Records from a collection:
[Start of Attachment]
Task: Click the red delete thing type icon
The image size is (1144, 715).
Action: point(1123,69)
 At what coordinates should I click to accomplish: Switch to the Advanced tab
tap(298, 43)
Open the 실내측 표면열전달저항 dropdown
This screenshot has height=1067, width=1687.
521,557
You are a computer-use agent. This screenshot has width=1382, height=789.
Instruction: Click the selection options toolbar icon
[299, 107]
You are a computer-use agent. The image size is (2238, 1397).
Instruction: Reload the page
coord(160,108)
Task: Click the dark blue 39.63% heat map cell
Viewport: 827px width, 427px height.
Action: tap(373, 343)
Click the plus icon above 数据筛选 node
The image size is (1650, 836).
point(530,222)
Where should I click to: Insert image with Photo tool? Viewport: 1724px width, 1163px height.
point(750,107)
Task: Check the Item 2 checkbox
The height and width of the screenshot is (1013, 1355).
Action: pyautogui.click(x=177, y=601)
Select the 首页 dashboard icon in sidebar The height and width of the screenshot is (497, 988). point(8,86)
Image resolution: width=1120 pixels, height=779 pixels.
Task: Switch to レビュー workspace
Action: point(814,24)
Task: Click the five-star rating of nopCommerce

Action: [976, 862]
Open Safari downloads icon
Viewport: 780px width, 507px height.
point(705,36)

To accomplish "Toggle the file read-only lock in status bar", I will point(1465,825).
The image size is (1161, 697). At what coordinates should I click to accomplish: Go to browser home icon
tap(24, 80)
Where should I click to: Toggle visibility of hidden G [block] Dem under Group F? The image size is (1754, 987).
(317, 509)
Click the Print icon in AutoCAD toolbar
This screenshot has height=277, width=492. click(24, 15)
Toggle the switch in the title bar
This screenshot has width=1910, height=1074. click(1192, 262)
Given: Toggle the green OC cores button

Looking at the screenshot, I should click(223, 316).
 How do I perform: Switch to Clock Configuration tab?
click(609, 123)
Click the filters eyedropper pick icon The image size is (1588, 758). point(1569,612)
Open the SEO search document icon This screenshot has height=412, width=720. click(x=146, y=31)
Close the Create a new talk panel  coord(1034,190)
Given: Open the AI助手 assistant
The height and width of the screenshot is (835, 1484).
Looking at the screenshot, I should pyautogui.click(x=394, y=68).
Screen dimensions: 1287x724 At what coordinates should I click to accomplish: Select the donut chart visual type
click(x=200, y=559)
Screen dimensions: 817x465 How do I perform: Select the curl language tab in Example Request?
[End of Attachment]
Task description> All lines of the data above must be returned exactly.

Task answer>
Task: Click the red delete thing type icon
The image size is (1144, 715).
Action: point(1123,69)
 At what coordinates should I click to accomplish: Switch to the Advanced tab
tap(298, 43)
Open the 실내측 표면열전달저항 dropdown
This screenshot has height=1067, width=1687.
521,557
You are a computer-use agent. This screenshot has width=1382, height=789.
Instruction: Click the selection options toolbar icon
[299, 107]
You are a computer-use agent. The image size is (2238, 1397).
Instruction: Reload the page
coord(160,108)
Task: Click the dark blue 39.63% heat map cell
Viewport: 827px width, 427px height.
Action: tap(373, 343)
Click the plus icon above 数据筛选 node
The image size is (1650, 836).
point(530,222)
Where should I click to: Insert image with Photo tool? Viewport: 1724px width, 1163px height.
point(750,107)
Task: Check the Item 2 checkbox
The height and width of the screenshot is (1013, 1355).
Action: pyautogui.click(x=177, y=601)
Select the 首页 dashboard icon in sidebar The height and width of the screenshot is (497, 988). point(8,86)
Image resolution: width=1120 pixels, height=779 pixels.
Task: Switch to レビュー workspace
Action: point(814,24)
Task: Click the five-star rating of nopCommerce

Action: [976, 862]
Open Safari downloads icon
Viewport: 780px width, 507px height.
point(705,36)

To accomplish "Toggle the file read-only lock in status bar", I will point(1465,825).
The image size is (1161, 697). At what coordinates should I click to accomplish: Go to browser home icon
tap(24, 80)
Where should I click to: Toggle visibility of hidden G [block] Dem under Group F? The image size is (1754, 987).
(317, 509)
Click the Print icon in AutoCAD toolbar
This screenshot has height=277, width=492. click(24, 15)
Toggle the switch in the title bar
This screenshot has width=1910, height=1074. click(1192, 262)
Given: Toggle the green OC cores button

Looking at the screenshot, I should click(223, 316).
 How do I perform: Switch to Clock Configuration tab?
click(609, 123)
Click the filters eyedropper pick icon The image size is (1588, 758). point(1569,612)
Open the SEO search document icon This screenshot has height=412, width=720. click(x=146, y=31)
Close the Create a new talk panel  coord(1034,190)
Given: Open the AI助手 assistant
The height and width of the screenshot is (835, 1484).
Looking at the screenshot, I should pyautogui.click(x=394, y=68).
Screen dimensions: 1287x724 At what coordinates should I click to accomplish: Select the donut chart visual type
click(x=200, y=559)
Screen dimensions: 817x465 How do I perform: Select the curl language tab in Example Request?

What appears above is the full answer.